Rebecca Berfanger, a solo attorney who’s practiced probate/estate, family and small-business law for almost a decade, became one of McKinnon’s first mentees in law school and still seeks her guidance. “She is known throughout the legal community in Indianapolis for providing no-frills advice, such as thinking through from the other side’s perspective, considering worst-case scenarios, and what to do if a client isn’t being honest or something seems off,” Berfanger says. “Any time I tell someone, ‘I talked to Patty …’ they know exactly who I’m talking about and know about her approach. I’ve never heard an unkind word about her or how she handles her cases in court.”

Recently, when Berfanger, a former reporter who still freelances, wrote an article for The IndyBar Record, she interviewed several other attorneys mentored by McKinnon. “At least one mentioned that when they are trying to make a decision, they’ll think, ‘What would Patty do?’ which is also something I find myself doing from time to time.”

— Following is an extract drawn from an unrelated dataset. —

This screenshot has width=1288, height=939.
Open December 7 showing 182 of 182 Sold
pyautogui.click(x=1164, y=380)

In 2006, McKinnon and her husband Ken Duggins took up classes at Adamson’s Karate Studios with their first grader as a way to focus the boy’s energy. Three years later, she earned her first black belt, then a second-degree black belt, and kept going after Ken injured his shoulder and had to take a step back. “I was never the best in karate,” she says. “I barely passed, but I passed, and I had to work really, really hard at it. People say, ‘Oh, you did karate for fun,’ and I say, ‘You don’t do karate for fun. You do it because it’s good for your body and your brain.’”

Even so, it improved her confidence in her ability to defend herself. And, she asserts, “Martial arts will improve your driving skills. In martial arts, you are in a combat situation and people are punching and kicking at you, or coming at you with sticks or weapons. You have to learn to activate your reflexes, so you’re ducking and moving to not get hit or punched or kicked. If you do that on a regular basis, over time it translates that, while you’re driving, you’re doing the same things with your eyes on other cars. You’re constantly looking for an obstacle to come at you.”

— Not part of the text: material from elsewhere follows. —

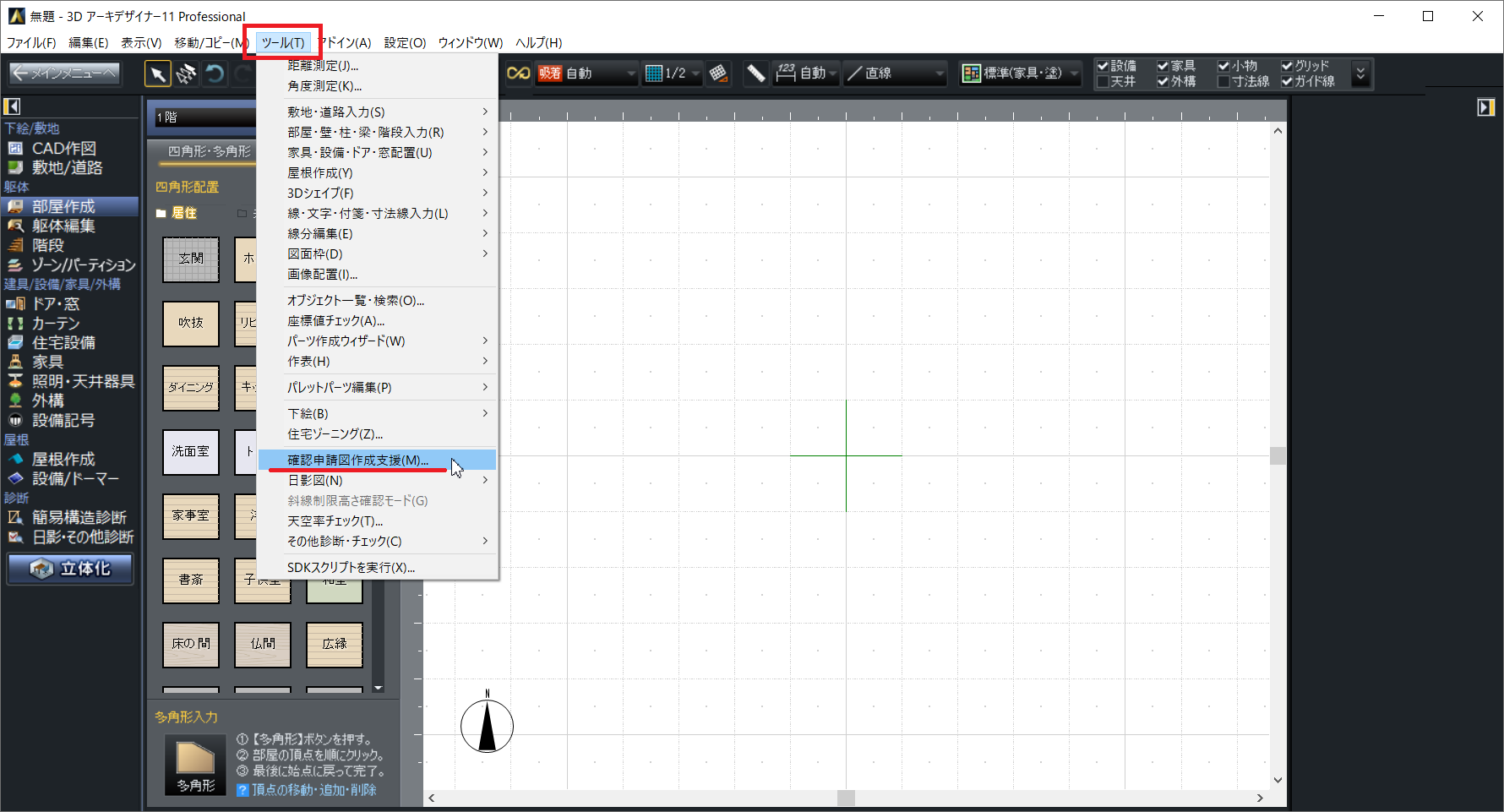Click the multi-select arrows tool icon
This screenshot has width=1504, height=812.
186,74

For now, she’s traded karate for weightlifting, walking 5K races, and marching 10,000 steps a day while watching competitive cooking shows on TV. “I have two rescued greyhounds and I drive them crazy because they hear the noise, and I don’t stop.”

She’ll get back to karate someday. After all, it has similarities to practicing law. “In karate, you get a stripe on your belt when you master certain smaller activities on your way to getting the next belt,” McKinnon says. “In a big case, you take little steps and get rewarded.” 


Quirks of the Court

Throughout her career, Patricia McKinnon has squirreled away brief synopses of entertaining court tales—some clever, some downright hilarious, all true—as a way to bond with other attorneys and let off some steam. “My hobby is collecting these stories, and sometimes sharing them with others. Of course, no names, no identifying stuff,” she says. “If you can laugh about it, then it releases the tension.”

Here, McKinnon shares a couple of her favorites:

“An attorney represented himself, pro se, in a lawsuit in Marion County. He asked himself a question, as his own witness, then objected to his own question, to himself, and asked the judge to rule on the objection. ‘You’re objecting to your own question to yourself?’ the judge asked. ‘Yes,’ the attorney replied. ‘I want to preserve the issue for appeal.’”

“A defendant chose to represent himself in a criminal case pending in the former Marion County Drug Court. While the police officer was testifying, the pro se defendant objected. ‘What’s the basis of your objection?’ the judge asked the defendant. ‘Your Honor, he couldn’t have seen me. I was standing behind him holding the gun against his head. He’s lying.’ The defendant has now put himself at the scene of the crime, holding the weapon, committing the crime. Case over.”